++++ Extract

Although it is the Christmas season, MSNBC doesn’t seem to have much “goodwill toward men,” as the network spent an entire segment denouncing white evangelical Christians as “the most un-Christian” segment of American society.
“We have … evangelical[s], who are supposedly ‘the most Christian people in the country,’ who practice the most un-Christian ways,” said MSNBC contributor and short-lived candidate for lieutenant governor of Texas Matthew Dowd. He claimed that conservative Christians “don’t believe in common decency, don’t believe in the common good,” and have embraced “the exact opposite of what Jesus preached in the gospels.”
“I actually think we’re in a spiritual-soul crisis in this country,” and evangelical support for President Donald Trump “is the most direct evidence of it,” said Dowd. “We have a fundamental soul problem when we have an entire segment of our society who no longer believes in the fundamental message of Jesus Christ about loving one another and respecting one another, and treating everybody as you want to be treated. They don’t believe that anymore.” Dowd did not use the same standard to evaluate MSNBC personalities who said “there’s an idiot percentage of this population that just needs to be told what to do” and compared Trump voters to Nazis.
Dowd went on to say that “every single spiritual faith in the history of the world” has taught the same ethic of selfless love, “whether it’s a Muslim, a Buddhist, a Jewish person”; all religions have “taught the same fundamental thing.”
Evangelical leaders said Dowd’s criticism rang a familiar bell.
“Let’s not forget that almost every time Jesus taught, some hated Him so fiercely they wanted to kill Him. Jesus warned that same baseless hatred would be hurled at His followers, to which Mr. Dowd is a case in point,” Tony Perkins, president of the Family Research Council, told me in an exclusive statement.
Dowd’s comments came during a segment of Tuesday’s “Deadline: White House” in which the host, Nicolle Wallace, made three factual errors — two within one minute. She offered no retraction on Wednesday’s program.
In the segment, Wallace highlighted an article from Peter Wehner, who also joined her.
Wallace, a former advisor to George W. Bush and John McCain, lamented that evangelical Christians now support Donald Trump when, she claims, they used to support such issues as “climate change,” fighting poverty and malaria, and pushing the U.S. “toward more aggressive action globally.”
“A lot of people who describe themselves as evangelicals have subordinated faith to politics and to partisan passions … and decided that they want to use the Bible to defend things that I think ultimately are indefensible,” said Wehner. White evangelicals’ political sensibilities are driven by an “overblown” sense of “grievances and resentments over decades of being … mocked and ridiculed by the elite [and] the Establishment,” he said without proof.

++++++++
++++ Collected data

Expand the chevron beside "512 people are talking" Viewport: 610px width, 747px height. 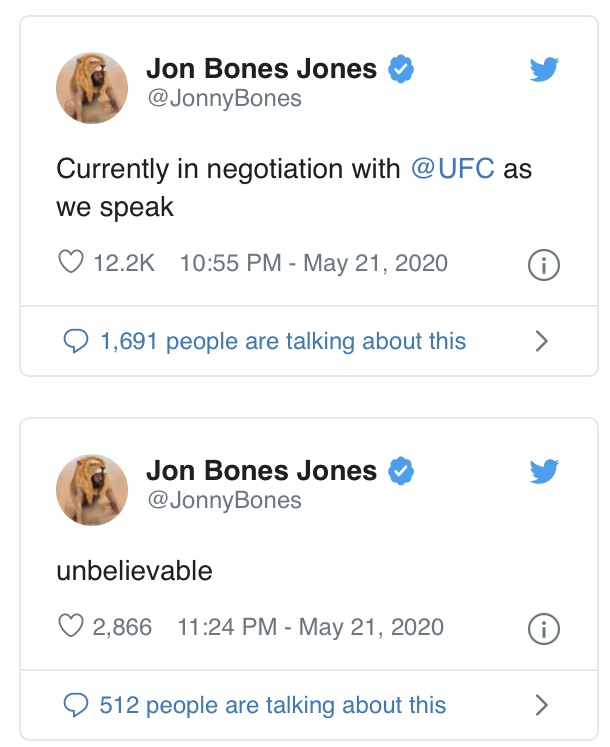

++++++++

= Exercise task A =
Please write out the passage of the article on MSNBC and evangelical Christians, beginning at the words "Although it is" and stopping after "of American society.", with "Christmas season" swapped for "holiday season".
= Exercise task B =
Carry on the article about the MSNBC segment on evangelical Christians from its last sentence.

= Right answer A =
Although it is the holiday season, MSNBC doesn’t seem to have much “goodwill toward men,” as the network spent an entire segment denouncing white evangelical Christians as “the most un-Christian” segment of American society.

= Right answer B =
Christian scholars said it is Dowd and Wehner who have conflated their politics with the Gospel.
“The suggestion that American evangelicals don’t believe in ‘common decency’ or ‘the common good’ reflects a fundamental misunderstanding about the concept of ‘the common good’ and of Christianity,” said Trey Dimsdale, J.D., executive director of the Center for Religion, Culture, and Democracy, a think tank that focuses on religion’s positive contribution to society. “From the very earliest days of the American republic, American Christians have strived to make our culture one that is open, free, and one of mutual support and affection in which non-Christians and non-Americans can flourish.”
Conservative Christians reject sweeping, top-down, government-centered policies precisely because they believe those policies do not contribute to the common good, which is better served by private philanthropy. The fact that conservative evangelicals hold “a different vision based on different conceptions of ‘the good’ is not something that should be surprising or even scandalous, but a byproduct of a plural society and should be welcomed,” Dimsdale, who is an evangelical Christian, told The Daily Wire exclusively. “Christians of different persuasions and those of other religious commitments are welcomed to participate in our common civic life and pursue the good that is common to all of us.”
Dowd seemingly misquoted Jesus during the interview, claiming that Jesus told people to “forget about the kingdom of God, and forget about Heaven, just love one another.” In reality, Jesus told people to “seek first the kingdom of God.” The Bible mentions the terms “kingdom of God” or “kingdom of Heaven” 101 times.
“If we talk about Jesus, let’s make sure it’s the Jesus of the Bible, who said, ‘If you love Me, keep My commandments,’” said Perkins. “America’s soul problem results from its truth problem: a denial of God, His Word, and its application to our lives.”
The views expressed in this piece are the author’s own and do not necessarily represent those of The Daily Wire.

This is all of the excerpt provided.